Something like the following must be a common experience to general practitioners, especially to those practising on the Continent. The patient comes to see us and volunteers the information that he or she has the "gout," "rheumatic gout," or "dyspepsia." Symptoms are asked for. The case is gone into carefully for causation. An appropriate diet and an appropriate bottle of medicine prescribed. As the patient leaves the room, we may, or may not, call attention to the fact that both teeth and saliva are meant to be used. The patient returns, better, in statu quo, or worse. If better, he remains so while under treatment, and relapses when he returns to ordinary habits. If unaffected, or worse, we try again and again, until we despair, then take or send him to a consultant. Temporary benefit, possibly owing to renewed hope, results; but finally the unfortunate gets used to his sufferings, and, if he can afford it, is sent to join the innumerable hosts that wander from one Bad to another, all Europe over, trying, praising, and damning each in turn. Their manner of living is, of course, at fault.

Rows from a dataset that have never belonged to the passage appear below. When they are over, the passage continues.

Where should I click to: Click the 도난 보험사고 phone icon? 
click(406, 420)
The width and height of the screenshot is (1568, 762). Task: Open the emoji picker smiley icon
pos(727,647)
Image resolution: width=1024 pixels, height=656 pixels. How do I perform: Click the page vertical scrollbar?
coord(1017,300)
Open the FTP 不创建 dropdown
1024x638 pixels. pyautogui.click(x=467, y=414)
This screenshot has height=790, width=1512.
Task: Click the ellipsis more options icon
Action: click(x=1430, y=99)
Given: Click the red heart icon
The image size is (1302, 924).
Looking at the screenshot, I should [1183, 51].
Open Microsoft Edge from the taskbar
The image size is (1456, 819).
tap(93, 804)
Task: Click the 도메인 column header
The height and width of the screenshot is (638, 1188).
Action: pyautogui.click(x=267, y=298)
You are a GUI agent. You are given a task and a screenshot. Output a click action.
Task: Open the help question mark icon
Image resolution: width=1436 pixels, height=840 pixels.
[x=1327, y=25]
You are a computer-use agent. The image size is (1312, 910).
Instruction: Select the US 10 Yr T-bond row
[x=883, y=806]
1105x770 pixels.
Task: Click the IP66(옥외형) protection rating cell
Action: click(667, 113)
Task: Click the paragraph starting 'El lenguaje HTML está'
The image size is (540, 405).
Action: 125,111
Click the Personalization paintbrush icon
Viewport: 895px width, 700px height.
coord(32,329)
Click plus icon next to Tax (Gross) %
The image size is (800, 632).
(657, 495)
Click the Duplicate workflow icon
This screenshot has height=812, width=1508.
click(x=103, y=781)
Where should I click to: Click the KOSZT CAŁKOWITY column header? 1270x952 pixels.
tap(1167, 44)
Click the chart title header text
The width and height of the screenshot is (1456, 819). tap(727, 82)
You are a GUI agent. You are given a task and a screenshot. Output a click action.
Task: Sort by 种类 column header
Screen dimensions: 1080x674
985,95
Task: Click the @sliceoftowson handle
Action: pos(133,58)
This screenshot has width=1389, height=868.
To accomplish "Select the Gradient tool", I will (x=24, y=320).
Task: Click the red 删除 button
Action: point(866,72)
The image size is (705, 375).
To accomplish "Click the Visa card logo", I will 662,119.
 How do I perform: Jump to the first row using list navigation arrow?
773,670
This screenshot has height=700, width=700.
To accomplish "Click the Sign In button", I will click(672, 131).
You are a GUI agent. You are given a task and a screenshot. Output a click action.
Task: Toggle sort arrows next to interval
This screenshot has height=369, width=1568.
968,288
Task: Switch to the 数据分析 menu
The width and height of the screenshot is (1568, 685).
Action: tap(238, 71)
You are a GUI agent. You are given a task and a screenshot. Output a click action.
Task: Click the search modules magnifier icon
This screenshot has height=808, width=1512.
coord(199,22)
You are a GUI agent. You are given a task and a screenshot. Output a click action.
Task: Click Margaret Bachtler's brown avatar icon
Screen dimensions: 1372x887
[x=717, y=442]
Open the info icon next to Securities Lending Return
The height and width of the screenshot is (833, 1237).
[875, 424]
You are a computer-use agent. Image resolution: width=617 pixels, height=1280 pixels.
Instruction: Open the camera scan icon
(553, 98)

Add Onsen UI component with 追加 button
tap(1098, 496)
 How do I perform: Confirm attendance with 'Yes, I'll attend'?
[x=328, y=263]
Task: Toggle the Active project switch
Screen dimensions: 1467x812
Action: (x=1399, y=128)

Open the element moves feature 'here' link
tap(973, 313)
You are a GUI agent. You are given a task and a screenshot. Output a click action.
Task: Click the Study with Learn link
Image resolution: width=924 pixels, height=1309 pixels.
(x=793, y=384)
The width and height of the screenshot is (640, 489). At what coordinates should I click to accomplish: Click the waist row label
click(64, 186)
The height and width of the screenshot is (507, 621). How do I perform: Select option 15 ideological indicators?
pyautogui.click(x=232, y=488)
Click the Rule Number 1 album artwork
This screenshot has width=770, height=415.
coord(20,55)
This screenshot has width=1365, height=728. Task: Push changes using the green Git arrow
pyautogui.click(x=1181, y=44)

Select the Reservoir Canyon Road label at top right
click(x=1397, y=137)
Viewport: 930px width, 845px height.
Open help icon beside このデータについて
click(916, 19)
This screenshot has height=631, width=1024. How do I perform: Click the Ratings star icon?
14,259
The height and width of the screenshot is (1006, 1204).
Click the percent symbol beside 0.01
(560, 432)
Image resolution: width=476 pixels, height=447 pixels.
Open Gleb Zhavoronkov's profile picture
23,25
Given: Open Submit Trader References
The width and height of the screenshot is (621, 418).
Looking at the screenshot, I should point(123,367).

Nature never intended that man should be perpetually on a special diet and hugging a bottle of medicine, nor did she ordain that he should go wandering over the map of Europe drinking purgative and other waters.
Though early yet to speak with certain voice, it would seem that we are provided with a Guard, reliance on which protects us from the results of mal-nutrition. There seems to be placed in the fauces and the back of the mouth a Monitor to warn us what we ought to swallow and when we ought to swallow it. The good offices of this Monitor we have suppressed by habits of too rapid eating, acquired in infancy or youth.
Last November my attention was called by Mr. Horace Fletcher, an American author living in Venice, to the discovery in himself of a curious inability to swallow, and a closing of the throat against food, unless it had been completely masticated. My informant stated that he noticed this peculiarity after he had begun to excessively insalivate his food, both liquid and solid, until all its original taste had been removed from it. Any tasteless residue in the mouth, being refused by the fauces, required a forced muscular effort to swallow. He further told me that since adopting this method of eating he had been cured of two maladies, adjudged chronic, the suffering from which rendered him ineligible for Life Insurance. His weight now became reduced from 205 lbs. to 165 lbs. He had practised no abstemiousness, had indulged his appetite, both as to selection and to quantity, without restraint, and for the last three years had enjoyed perfect health.
After his cure, he was accepted without difficulty for insurance, the last examination finding him an unusually healthy subject for his age. Having leisure, he had spent three years in investigating the cause of his cure, had pursued experiments upon others, and had extended his inquiries, both in America and Europe, until our meeting in Venice. He had also published a statement and inquiry in book form, entitled "Glutton or Epicure,"which had been reviewed by the "Lancet."